- The paper presents a compact GRU-based recurrent policy that generalizes to unseen quadrotor platforms through zero-shot adaptation.
- It employs meta-imitation learning with a dual-phase training pipeline, using 1000 teacher policies to distill robust control behavior.
- Experimental results validate RAPTOR's emergent system identification and its reliable performance across diverse real-world and simulated conditions.
RAPTOR: A Foundation Policy for Quadrotor Control
Overview and Motivation
The RAPTOR framework introduces a highly adaptive, end-to-end neural network policy for quadrotor control, designed to generalize across a wide spectrum of quadrotor platforms and dynamic conditions. The central innovation is the training of a single, compact recurrent policy capable of zero-shot adaptation to unseen quadrotors, leveraging in-context learning via recurrence. This approach addresses the limitations of conventional RL-based controllers, which typically overfit to specific platforms and require retraining or explicit system identification for even minor hardware changes.
Figure 1: (A) Motivation—comparison of adaptation capabilities between humans, RL-based policies, and RAPTOR; (B) RAPTOR architecture overview.
Methodology
Quadrotor control is formalized as a Bayes Adaptive POMDP, with the RAPTOR policy derived from probabilistic graphical modeling principles.
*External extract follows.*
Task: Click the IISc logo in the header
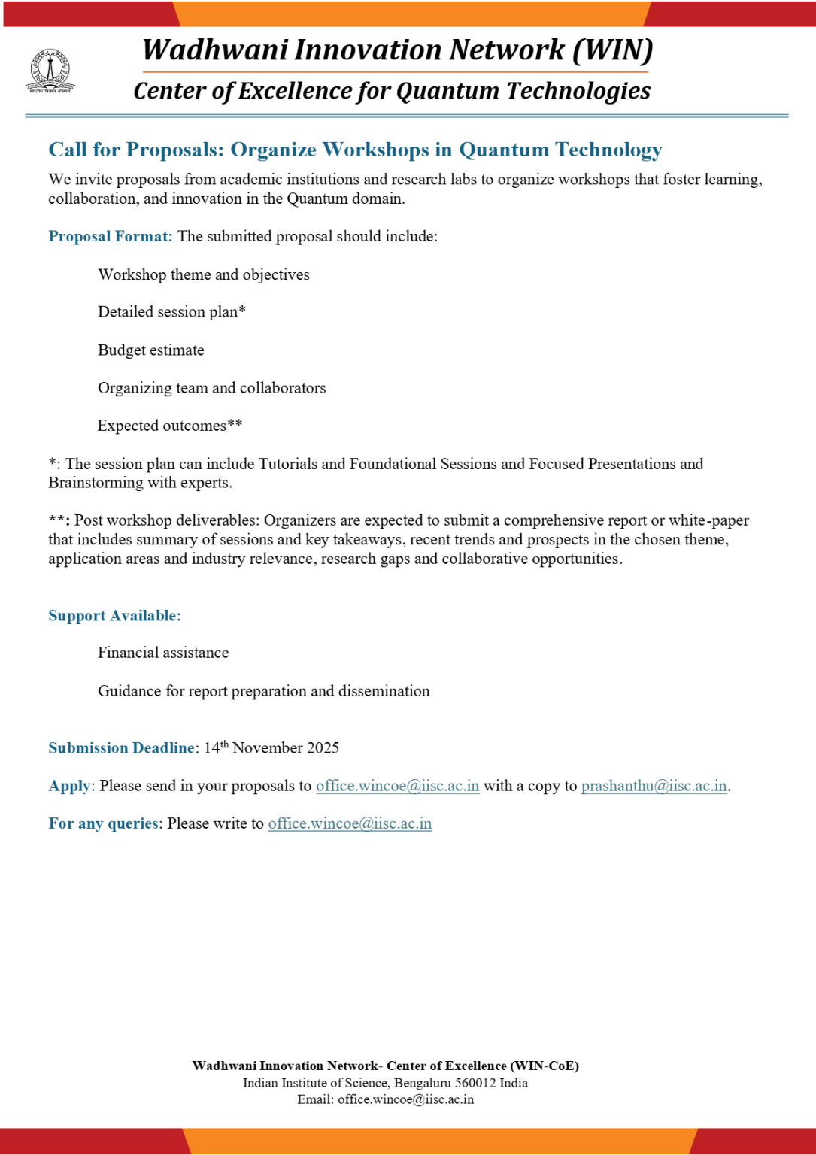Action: click(x=50, y=71)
The architecture consists of a three-layer GRU-based recurrent neural network with only 2084 parameters, enabling deployment on resource-constrained microcontrollers while maintaining real-time inference capabilities.
Figure 2: (A) Bayesian network for quadrotor dynamics/control; (B) RAPTOR policy network architecture; (C) Illustration of emergent system identification via input/output reasoning.
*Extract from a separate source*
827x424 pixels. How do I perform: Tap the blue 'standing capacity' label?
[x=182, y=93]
Domain Randomization and Sampling
A physically plausible, factorized distribution over quadrotor dynamics parameters is constructed, covering mass, geometry, inertia, thrust curves, torque coefficients, and motor delays. Ancestral sampling is used to efficiently generate diverse quadrotor instances for training, ensuring broad coverage of real-world platforms.
Figure 3: Probabilistic graphical model for ancestral sampling of quadrotors.
The training pipeline is divided into two phases:
- Pre-Training: 1000 teacher policies are trained via RL, each specialized for a sampled quadrotor. Teachers are overparameterized for robust convergence and observe full state information.
- Meta-Imitation Learning: The behaviors of all teachers are distilled into a single student policy. The student, lacking explicit knowledge of system parameters, must infer relevant dynamics from observation-action histories. On-policy imitation learning is employed, minimizing the MSE between student and teacher actions.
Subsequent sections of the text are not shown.